Texte source ▸
La crise de la COVID-19 a créé une situation sans précédent et relancé le débat sur la mondialisation.
Alors que plusieurs gouvernements envisagent de rapatrier certaines activités de production de la Chine vers l’Occident, la pandémie a suscité une profonde réflexion chez les citoyens quant à leurs manières de consommer, de voyager et de vivre en société. Dans les pays occidentaux, tous ont pu voir l’ampleur des problèmes d’approvisionnement et la grande dépendance aux produits étrangers. De plus, l’enjeu écologique, mis en relief par les effets bénéfiques du ralentissement de l’économie mondiale, s’est révélé indissociable du grand retour des proximités.
Outre l’accessibilité, l’un des plus grands freins à l’expansion de l’achat local a toujours été le prix des produits, souvent de 15 % à 20 % plus élevé que ceux en provenance de la Chine. Il semble désormais qu’une majorité de consommateurs soient prêts à payer plus cher pour se procurer un produit de fabrication locale. Ils veulent encourager les entreprises et les producteurs locaux afin de les aider à passer à travers la crise.
La fierté d’acheter un produit local est aussi une grande source de motivation. Par exemple, certaines PME ont participé à l’effort collectif pour combattre le coronavirus. Masques, blouses de protection médicale, gel antibactérien pour les mains, visières et respirateurs artificiels figurent parmi l’arsenal produit dans l’urgence de la pandémie au Québec.
Cette motivation traduit également une profonde quête de sens, d’authenticité. Contrairement à un produit industriel fabriqué en série à l’autre bout de monde et qui a franchi un long parcours avant d’arriver jusqu’à nous, un produit local possède une âme. Il porte en lui l’histoire de son fabriquant, de son terroir, de sa localité, de sa région. C’est ce supplément d’âme que les consommateurs recherchent.
Le local est le signe d’un lien favorable avec autrui. Dans les grandes cités, le mouvement émerge avec force, alors que les habitants multiplient les initiatives pour encourager les marchands et les commerces de quartier. Ces projets sont d’une importance cruciale étant donné que l’économie des villes dépend largement des touristes. À la moindre crise, elle se meurt de leur absence. Il faudra repenser le modèle de création des villes autour de la solidarité, de la communauté, des solutions de proximité et des réseaux.

Données affichées ▸
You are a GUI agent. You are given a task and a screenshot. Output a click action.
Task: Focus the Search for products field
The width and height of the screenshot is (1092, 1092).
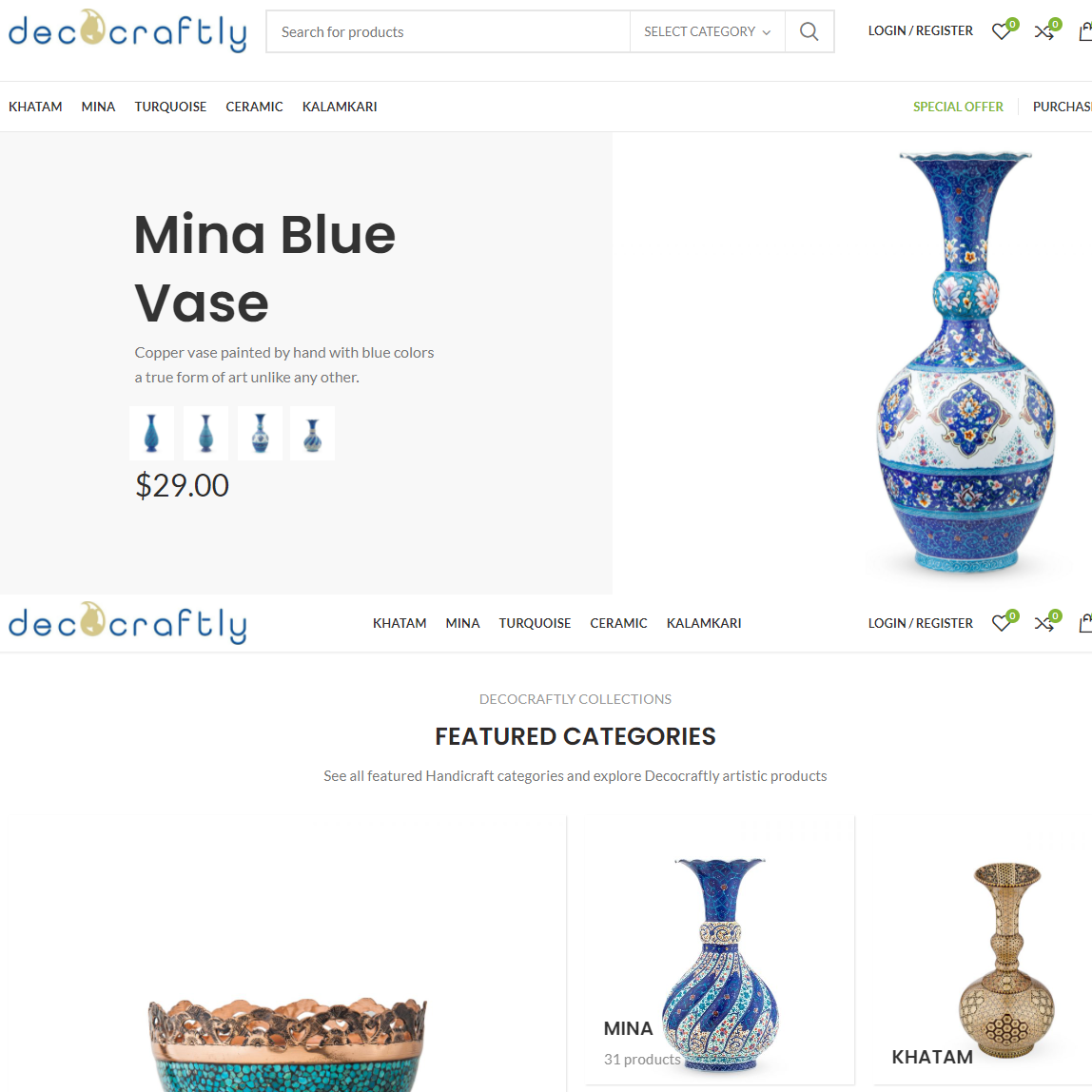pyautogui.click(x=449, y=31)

Consigne ▸ Écrivez la suite du texte sur l'achat local depuis la crise de la COVID-19, en reprenant juste après sa dernière phrase.

Réponse ▸
Ce parti pris pour l’achat local est à mettre en parallèle avec un vaste mouvement appelé le « glocal », contraction des mots global et local. Ses adeptes s’inscrivent dans une perspective planétaire, mais ils agissent localement, entre autres en achetant des produits locaux. De plus en plus de citoyens du monde aspirent aujourd’hui à une consommation et à des modes de vie durables et responsables.
La crise sanitaire sera-t-elle suffisante pour modifier nos comportements individuels ? Une fois ce triste épisode de l’histoire de l’humanité passé, serons-nous tentés de revenir à nos vieilles habitudes… ? Autrement dit, l’achat local est-il une tendance durable ? Pour Jacques Nantel, professeur émérite à HEC Montréal, ce mouvement qui était déjà amorcé avant la pandémie, notamment dans l’industrie du meuble et celle du textile, s’accentuera, mais à une condition : les produits devront avoir un avantage comparatif s’ils coûtent plus chers. « Il faudra qu’on soit local ET performant. » 1
Déjà, on ressent une volonté de vivre différemment dans l’après-COVID-19. Par exemple, nous prêtons plus attention à ce qui devrait être consommé davantage ou avec plus de parcimonie. Avec le confinement, c’est le grand retour inattendu de la cuisine faite maison ! L’indépendance alimentaire est à notre portée si nous optons pour des produits de saison et la culture en serre. En revanche, un changement des réglementations s’impose face aux géants de l’industrie agroalimentaire. Et ce sera à nos gouvernements d’agir.
En attendant, essayons collectivement de préserver de meilleures habitudes de vie… Penser localement s’inscrit dans ce registre.